A version of this story about Cristin Milioti first appeared in the Miniseries/Movies issue of TheWrap’s Emmy magazine.
Charlie Booker’s anthology series “Black Mirror” covers a broad range of styles and subjects over the course of a typical season, but Cristin Milioti was attracted to the “USS Callister” episode because it covers a big range in a single hour.
The episode starts out as the story of Nanette, a mild-mannered coder who is hired at a tech firm with a socially awkward founder (Jesse Plemons) who is dismissed or even derided by the rest of the company.
But in a classic “Black Mirror” twist, it shifts from an indie office drama to a tense adventure in a virtual “Star Trek”-style world where Plemons’ character reigns as an evil Captain Kirk of sorts, trapping his hapless employees in an environment where they have to indulge his every whim or suffer gruesome fates.
“It was an episode and a role where you get to do everything and flex every muscle,” said Milioti, whose past work includes “How I Met Your Mother,” Season 2 of “Fargo” and the Broadway production of “Once,” for which she received a Tony nomination.
“It hits on comedy and drama and horror — it’s a bunch of different genres in one, and it was as fun as it looks. You’re in these ridiculous costumes on this ridiculous spaceship, and I think everyone who sees that episode is like, ‘That must have been so much fun to shoot.'”

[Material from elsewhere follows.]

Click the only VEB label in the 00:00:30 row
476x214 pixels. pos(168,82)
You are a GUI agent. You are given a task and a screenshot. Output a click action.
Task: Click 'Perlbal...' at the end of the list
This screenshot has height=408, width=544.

Milioti didn’t come into the episode a “Star Trek” devotee, and she didn’t try to bone up on the iconic series when she landed the role. “I knew it in the sense that it was in the pop-culture lexicon,” she said. “I knew about William Shatner’s Captain Kirk, but I sort of intentionally stayed away from that when I got the part.

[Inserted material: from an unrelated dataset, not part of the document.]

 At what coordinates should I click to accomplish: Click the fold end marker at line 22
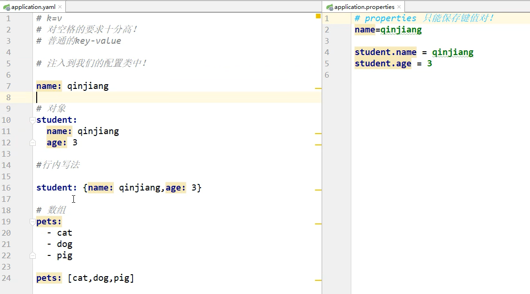click(x=32, y=255)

“I wanted to use whatever confusion I might have, because that’s what she might be experiencing as well. So I watched about two minutes of one episode and was like, ‘I don’t want to watch any more of this.'”

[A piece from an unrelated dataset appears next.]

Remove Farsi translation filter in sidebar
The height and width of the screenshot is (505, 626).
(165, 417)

In “USS Callister,” Milioti essentially plays two roles: the real-world version of Nanette, a mousy young woman in an office environment of casually predatory men, and a virtual replica of Milioti who ends up inside a VR game from which there’s no escape, and who must discover her inner starship captain.
But she doesn’t think of the two Nanettes as two different characters — except, she said, “in the sense that the stakes in the virtual world are so much higher. They’re life and death — this is someone pushed to the edge, and the nicety disappears. There’s the quietness of the office world, which is sort of a mumblecore indie world, versus the virtual world that is operating at a 12 out of 10 at all times.
“And I think she realizes her fullest potential in that space world. That’s what she always had within her, and wasn’t able to realize in the real world. She lives her best life in the virtual world.”
“USS Callister” is also a typical “Black Mirror” episode in that it has serious — and timely — things on its mind. And it only became timelier when the #MeToo and Time’s Up movements began after the episode had finished shooting.
“At the time we were filming it, the only thing that felt timely in a loud way was that it was a story about an intelligent, hard-working woman defeating a misogynistic, small-minded bully,” Milioti said.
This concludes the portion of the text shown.